Bonus accoglienza migranti: quali comuni del ferrarese ne hanno diritto?

295mila euro da investire in sicurezza urbana e mediazione.

Ammonta a tanto il Bonus accoglienza che il Comune di Ferrara ha ricevuto dal Ministero degli Interni per aver fatto la propria parte sul fronte migranti.

Un fondo che riguarda l’accoglienza del 2016 che molto probabilmente verrà stanziato anche per quest’anno.

500 euro per ogni migrante accolto presso centri di prima accoglienza, strutture temporanee e Sprar. È quando riconosciuto ai Comuni italiani che nel 2016 hanno fatto la propria parte in termini di accoglienza. Con un decreto fiscale collegato alla legge di Bilancio del 2017, dal titolo “Misure urgenti a favore dei Comuni in materia di accoglienza” alle amministrazioni è stato riconosciuto quello che è stato definito come “Bonus accoglienza”.

Al comune di Ferrara, a maggio, sono arrivati 295.000 euro, sulla base delle presenze di migranti, in questo caso 590, in tutte le diverse tipologie di centri di accoglienza (centri di prima accoglienza, strutture temporanee e Sprar) del territorio comunale alla data del 24 ottobre 2016.

Soldi che l’amministrazione può e deve reinvestire sulla città senza vincoli, se non quello di metterli a bilancio già nel 2017.

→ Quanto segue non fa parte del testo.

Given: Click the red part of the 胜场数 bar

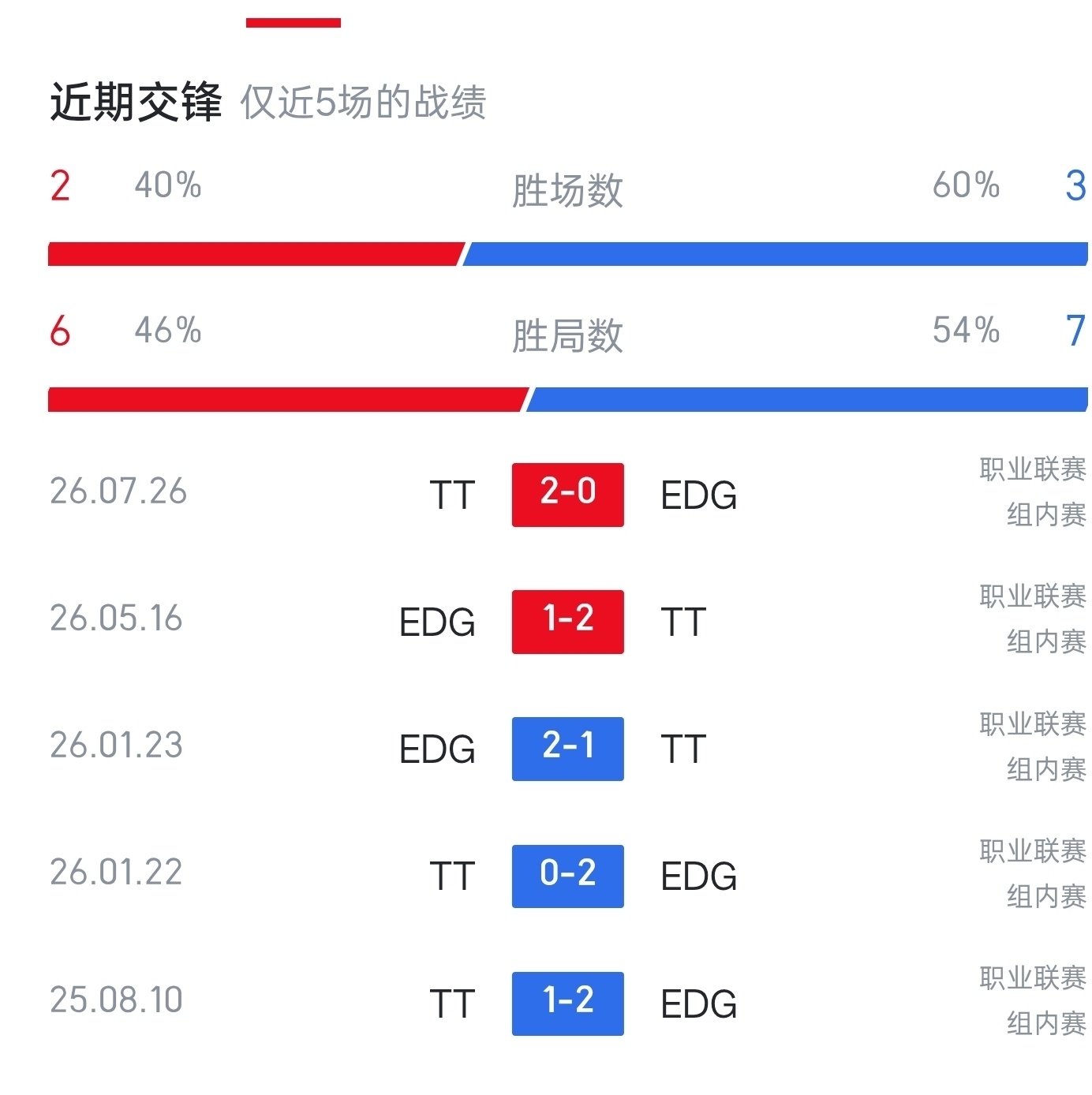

profughiIl comune di Ferrara lo ha appena fatto con la variazione di bilancio approvata nell’ultimo consiglio comunale. I soldi saranno destinati a investimenti sulla sicurezza urbana, la mediazione sociale e la polizia municipale. E, come hanno fatto sapere l’assessore ai servizi sociali Chiara Sapigni e Luca Vaccari assessore al Bilancio, è molto probabile che anche per il 2017 ci siano gli stessi stanziamenti. Non c’è una comunicazione ufficiale né una indicazione relativa alle cifre, se però la quota per migrante dovesse restare la stessa per le casse del comune di Ferrara dovrebbero arrivare più di 350.000 euro. Nel 2017 infatti il numero di profughi accolto è stato decisamente più alto rispetto a quello dell’anno precedente. L’ultimo dato aggiornato parla di 1395 persone accolte in tutta la Provincia, di cui circa la metà nel comune di Ferrara.

E i restanti comuni del ferrarese, ricevono i fondi? Non tutti e non per tutti i migranti accolti. Il decreto specifica infatti che al Bonus hanno diritto quei comuni che accolgono in proprie strutture o comune direttamente gestite, oppure attraverso il programma Sprar, che nella provincia estense è attivo in 8 comuni. Per i migranti ospiti di privati che hanno fatto una convenzione con l’Asp o direttamente con la Prefettura il Bonus, al comune in cui si trova l’appartamento, non è previsto. Ed è il caso di molti comuni, come ad esempio Vigarano Mainarda, che pur risultando avere ospiti sul proprio territorio ben 69 profughi, non beneficia del fondo perché sono tutti accolti in strutture private.